Кстати, в Сашиных песнях мне постоянно слышалась откровенная перекличка с Некрасовым. Концовка одной из самых моих любимых — «Как пить на троих» — была, как мне казалась, прямым ответом на хрестоматийное некрасовское: «Ты проснешься ль, исполненный сил?!»:

Куется ему награда. Готовит харчи Нарпит. Не трожьте его! Не надо! Пускай человек поспит!..
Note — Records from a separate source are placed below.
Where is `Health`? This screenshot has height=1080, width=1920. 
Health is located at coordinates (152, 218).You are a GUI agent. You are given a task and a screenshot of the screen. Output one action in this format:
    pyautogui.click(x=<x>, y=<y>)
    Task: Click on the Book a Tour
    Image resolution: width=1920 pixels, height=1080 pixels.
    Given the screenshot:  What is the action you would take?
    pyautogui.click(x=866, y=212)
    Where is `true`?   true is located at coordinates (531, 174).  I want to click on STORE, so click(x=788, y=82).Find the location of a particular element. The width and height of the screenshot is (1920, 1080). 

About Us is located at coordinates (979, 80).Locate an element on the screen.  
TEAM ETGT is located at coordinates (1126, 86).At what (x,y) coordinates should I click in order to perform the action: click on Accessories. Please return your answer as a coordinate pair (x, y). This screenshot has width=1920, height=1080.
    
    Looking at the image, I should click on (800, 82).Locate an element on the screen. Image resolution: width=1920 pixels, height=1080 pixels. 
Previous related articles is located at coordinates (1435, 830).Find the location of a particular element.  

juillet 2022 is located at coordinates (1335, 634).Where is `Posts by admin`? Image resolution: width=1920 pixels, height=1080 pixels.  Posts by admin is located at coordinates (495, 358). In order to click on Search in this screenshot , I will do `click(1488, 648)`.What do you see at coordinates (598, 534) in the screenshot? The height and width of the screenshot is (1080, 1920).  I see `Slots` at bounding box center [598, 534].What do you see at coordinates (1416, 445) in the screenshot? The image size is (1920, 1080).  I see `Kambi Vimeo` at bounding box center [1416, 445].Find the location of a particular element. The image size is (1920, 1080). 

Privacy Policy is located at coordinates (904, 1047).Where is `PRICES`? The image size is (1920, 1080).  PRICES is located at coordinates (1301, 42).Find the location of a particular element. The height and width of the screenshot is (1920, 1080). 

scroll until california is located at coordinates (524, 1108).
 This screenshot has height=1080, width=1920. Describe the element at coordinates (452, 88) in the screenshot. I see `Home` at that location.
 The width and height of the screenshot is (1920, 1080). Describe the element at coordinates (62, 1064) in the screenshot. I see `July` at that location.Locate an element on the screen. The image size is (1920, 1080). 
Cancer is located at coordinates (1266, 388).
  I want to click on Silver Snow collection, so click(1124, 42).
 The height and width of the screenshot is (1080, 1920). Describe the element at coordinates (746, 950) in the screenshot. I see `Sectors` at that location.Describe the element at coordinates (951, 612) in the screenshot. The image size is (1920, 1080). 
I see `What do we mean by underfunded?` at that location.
Ну а что касается дворянского некрасовского самобичевания («Я таким же далеким народу умираю, как жить начинал…»), то оно стало у Саши едва ли не главной его лирической темой. По сути — лирической, но, в соответствии с природой его дарования, вылившейся в сугубо эпическую форму:

Все завидовали мне: «Эко денег!» Был загадкой я для старцев и стариц. Говорили про меня: «Академик!» Говорили: «Генерал-иностранец!»… Доминошники стучали в запале, Привалившись к покорёбанной пальме; Старцы в чесанках с галошами спали Прямо в холле, как в общественной спальне. Я неслышно проходил: «Англичанин!» Я козла не забивал: «Академик!» И звонки мои в Москву обличали: «Эко денег у него, эко денег!» И казалось мне, что вздор этот вечен. Неподвижен, словно солнце в зените… И когда я говорил: «Добрый вечер!», Отвечали старики: «Извините». И кивали, как глухие глухому, Улыбаясь не губами, а краем: «Мы, мол, вовсе не хотим по-плохому, Но как надо, извините, не знаем…»

Песня называлась: «Баллада о стариках и старухах, с которыми я вместе жил и лечился в санатории областного совета профсоюза в 110 км от Москвы». И Саша клялся, что ничего в ней не придумал, всё было в точности так, как он это описал, — один к одному.

Однажды даже он припомнил такую занятную подробность. В этот «санаторий областного совета профсоюза» приехали как-то из Москвы навестить его друзья. И был среди них — молодой полковник, то ли друг этих Сашиных гостей, то ли родственник. И вот — проходя через этот самый холл, где «старцы в чесанках с галошами спали, как в общественной спальне», — Саша вдруг хлопнул себя по карману пиджака и с огорчением убедился, что забыл у себя в номере сигареты. И тут этот полковник — высоченный красавец в серой каракулевой полковничьей папахе — быстро подхватился, рысью вернулся в Сашин номер и через минуту, слегка запыхавшись, принес Саше его сигареты. Ну и тут уж, понятно, у всех, кто оказался свидетелем этой сцены, а также у тех, кто её свидетелями не был, но кому о ней потом, безусловно, рассказали, — совсем уже не осталось никаких сомнений, что странный этот человек, который ни в кино не ходит, ни козла не забивает, конечно же, то ли академик, то ли генерал-иностранец, а вернее всего — и академик, и генерал, и иностранец, и Бог его знает, кто он там еще, если полковники у него на побегушках.